Regular expression to remove one parameter from query string
/(?<=&|\?)foo(=[^&]*)?(&|$)/
Uses lookbehind and the last group to "anchor" the match, and allows a missing value. Change the \?
to ^
if you've already stripped off the question mark from the query string.
Regex is still not a substitute for a real parser of the query string, however.
Update: Test script: (run it at codepad.org)
import re
regex = r"(^|(?<=&))foo(=[^&]*)?(&|$)"
cases = {
"foo=123": "",
"foo=123&bar=456": "bar=456",
"bar=456&foo=123": "bar=456",
"abc=789&foo=123&bar=456": "abc=789&bar=456",
"oopsfoo=123": "oopsfoo=123",
"oopsfoo=123&bar=456": "oopsfoo=123&bar=456",
"bar=456&oopsfoo=123": "bar=456&oopsfoo=123",
"abc=789&oopsfoo=123&bar=456": "abc=789&oopsfoo=123&bar=456",
"foo": "",
"foo&bar=456": "bar=456",
"bar=456&foo": "bar=456",
"abc=789&foo&bar=456": "abc=789&bar=456",
"foo=": "",
"foo=&bar=456": "bar=456",
"bar=456&foo=": "bar=456",
"abc=789&foo=&bar=456": "abc=789&bar=456",
}
failures = 0
for input, expected in cases.items():
got = re.sub(regex, "", input)
if got != expected:
print "failed: input=%r expected=%r got=%r" % (input, expected, got)
failures += 1
if not failures:
print "Success"
It shows where my approach failed, Mark has the right of it—which should show why you shouldn't do this with regex.. :P
The problem is associating the query parameter with exactly one ampersand, and—if you must use regex (if you haven't picked up on it :P, I'd use a separate parser, which might use regex inside it, but still actually understand the format)—one solution would be to make sure there's exactly one ampersand per parameter: replace the leading ?
with a &
.
This gives /&foo(=[^&]*)?(?=&|$)/
, which is very straight forward and the best you're going to get. Remove the leading &
in the final result (or change it back into a ?

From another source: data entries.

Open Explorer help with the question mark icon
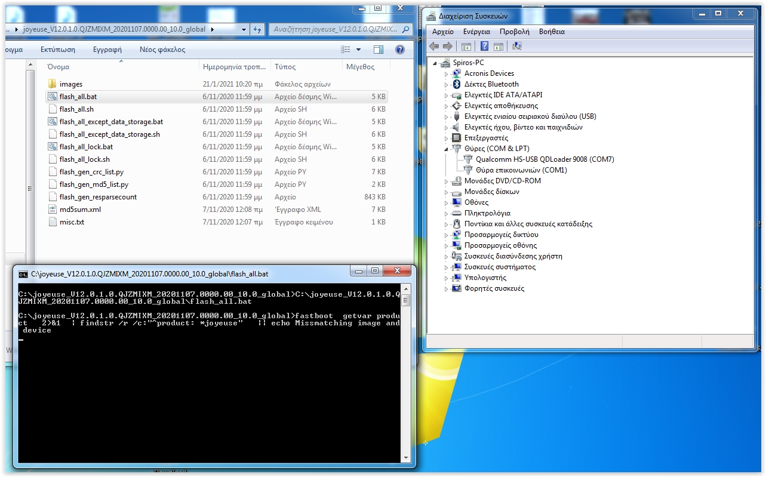pyautogui.click(x=400, y=50)
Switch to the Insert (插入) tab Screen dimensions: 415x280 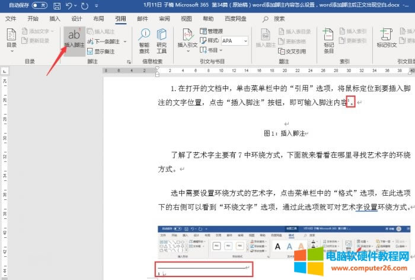(55, 18)
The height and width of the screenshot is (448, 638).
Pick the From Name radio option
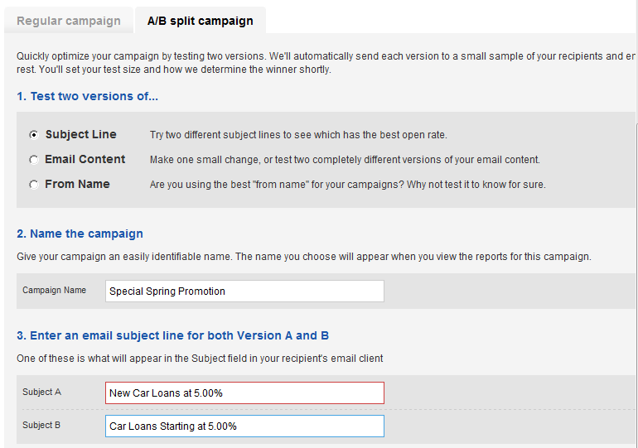pyautogui.click(x=34, y=185)
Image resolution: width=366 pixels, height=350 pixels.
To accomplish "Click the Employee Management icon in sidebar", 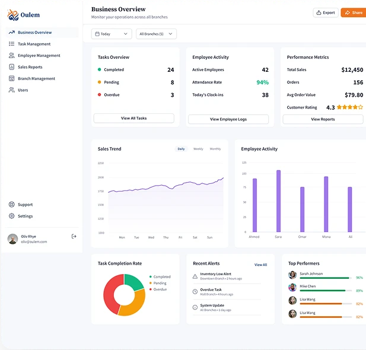I will click(12, 56).
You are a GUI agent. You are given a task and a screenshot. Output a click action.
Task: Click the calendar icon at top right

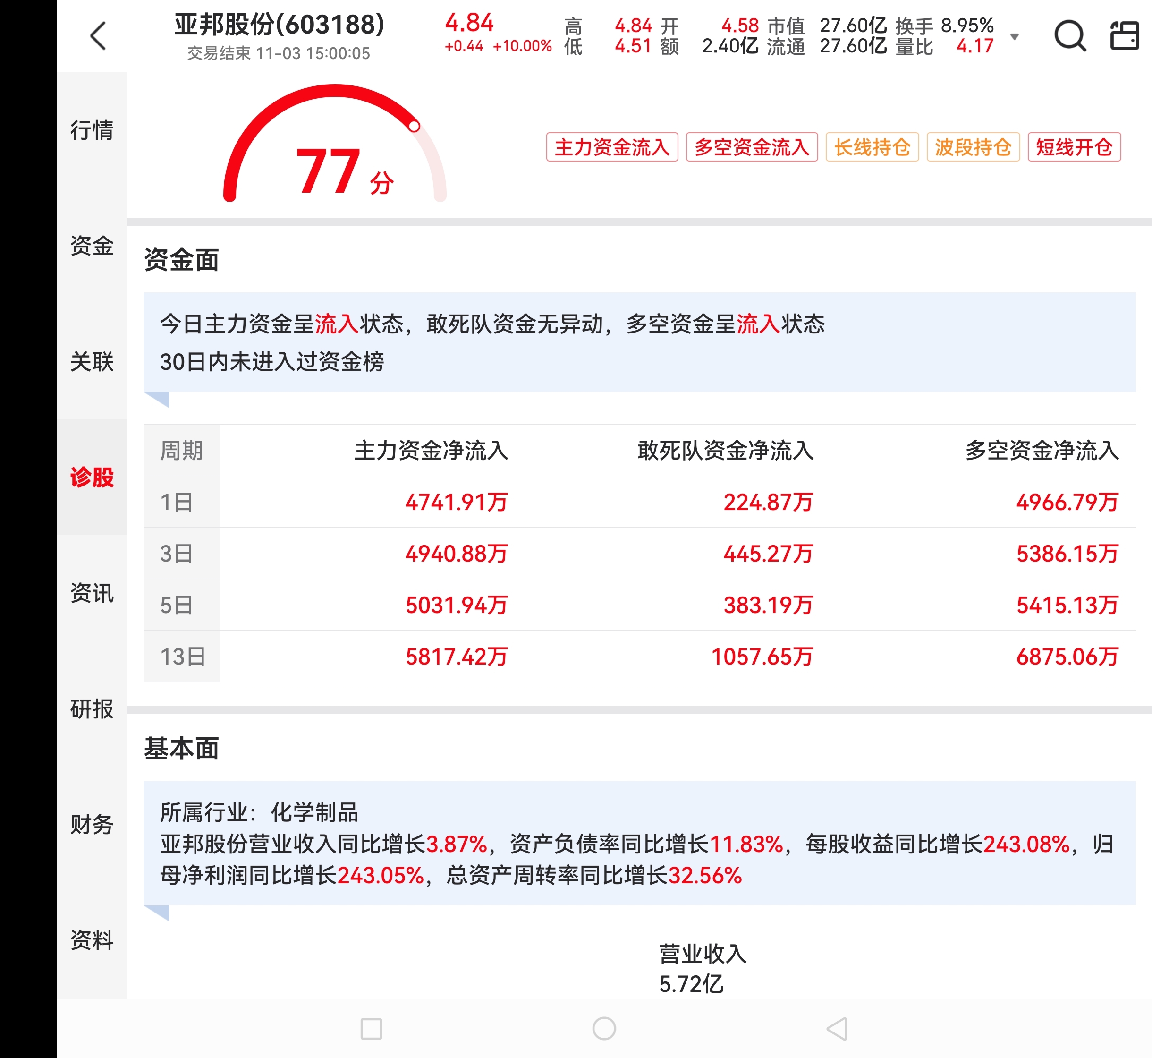[x=1124, y=36]
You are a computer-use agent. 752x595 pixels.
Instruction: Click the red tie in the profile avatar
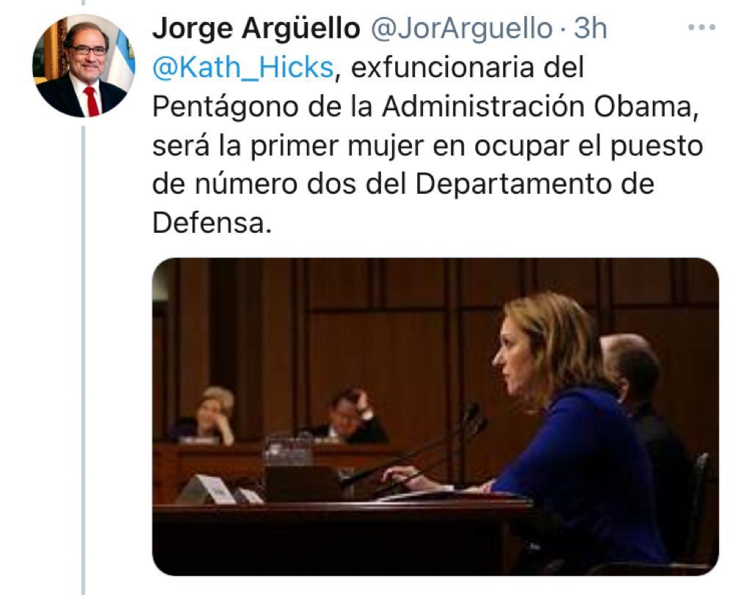point(92,101)
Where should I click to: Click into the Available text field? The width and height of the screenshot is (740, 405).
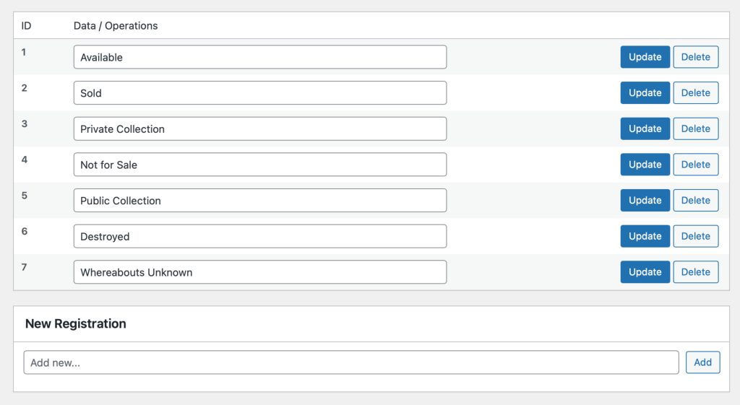pos(260,57)
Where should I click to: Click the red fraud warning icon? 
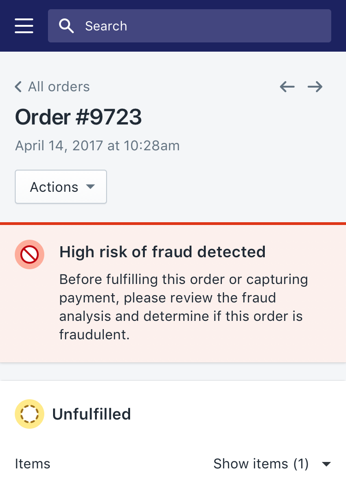click(x=30, y=254)

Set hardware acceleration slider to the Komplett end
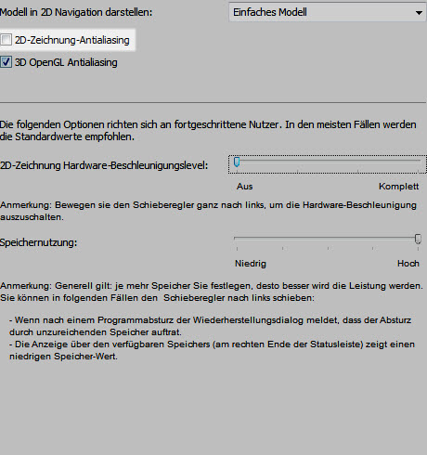click(418, 161)
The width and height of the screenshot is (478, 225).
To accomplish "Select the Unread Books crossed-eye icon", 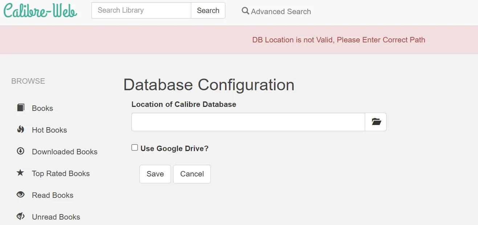I will [20, 216].

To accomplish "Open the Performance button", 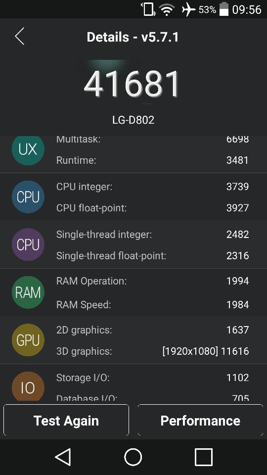I will 200,420.
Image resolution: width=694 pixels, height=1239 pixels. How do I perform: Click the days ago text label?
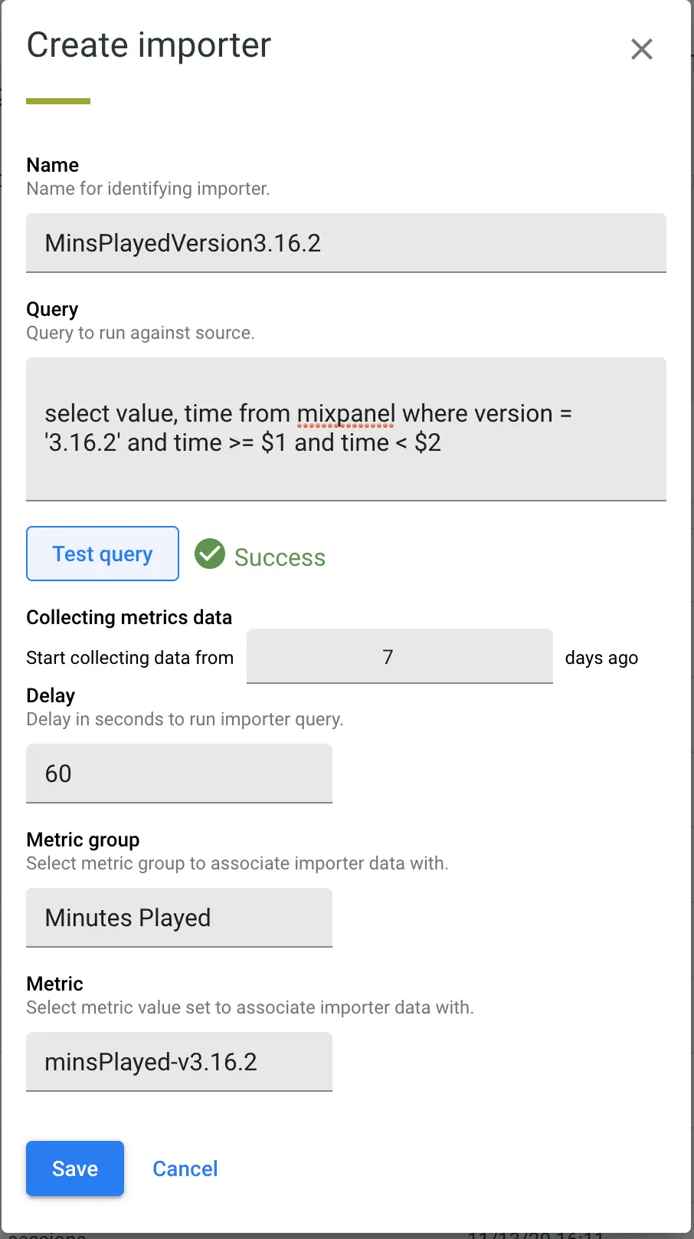601,658
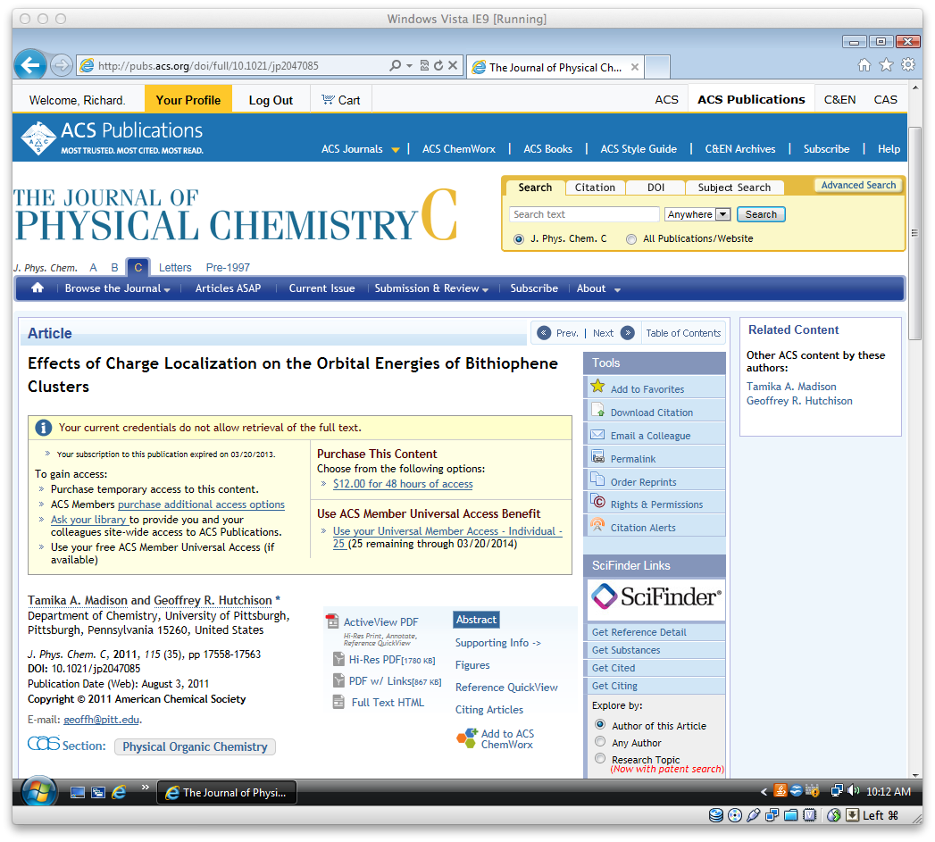
Task: Select the Research Topic radio button
Action: point(600,759)
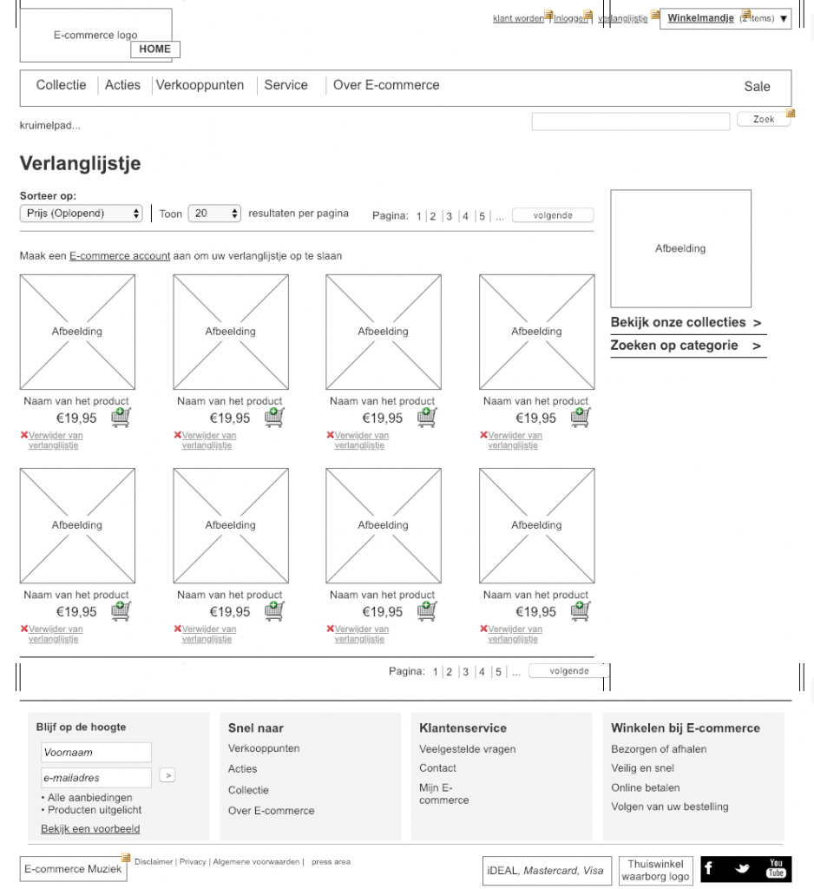This screenshot has width=814, height=889.
Task: Click the top volgende pagination button
Action: (553, 216)
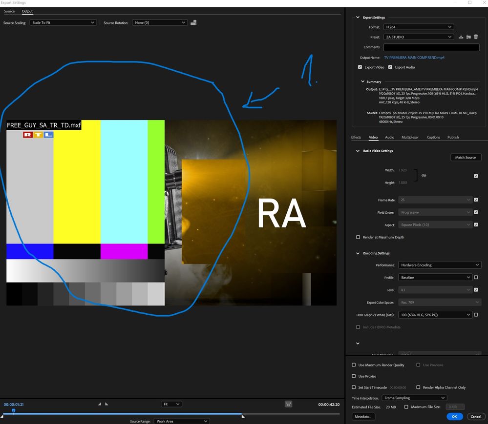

, etc.). Modifying the test case to do this uses the same cases as above, and changes the loop to:
failures = 0
for input, expected in cases.items():
input = "&" + input
got = re.sub(regex, "", input)
if got[:1] == "&":
got = got[1:]
if got != expected:
print "failed: input=%r expected=%r got=%r" % (input, expected, got)
failures += 1
if not failures:
print "Success"
If you want to do this in just one regular expression, you could do this:
/&foo(=[^&]*)?|^foo(=[^&]*)?&?/
This is because you need to match either an ampersand before the foo=..., or one after, or neither, but not both.
To be honest, I think it's better the way you did it: removing the trailing ampersand in a separate step.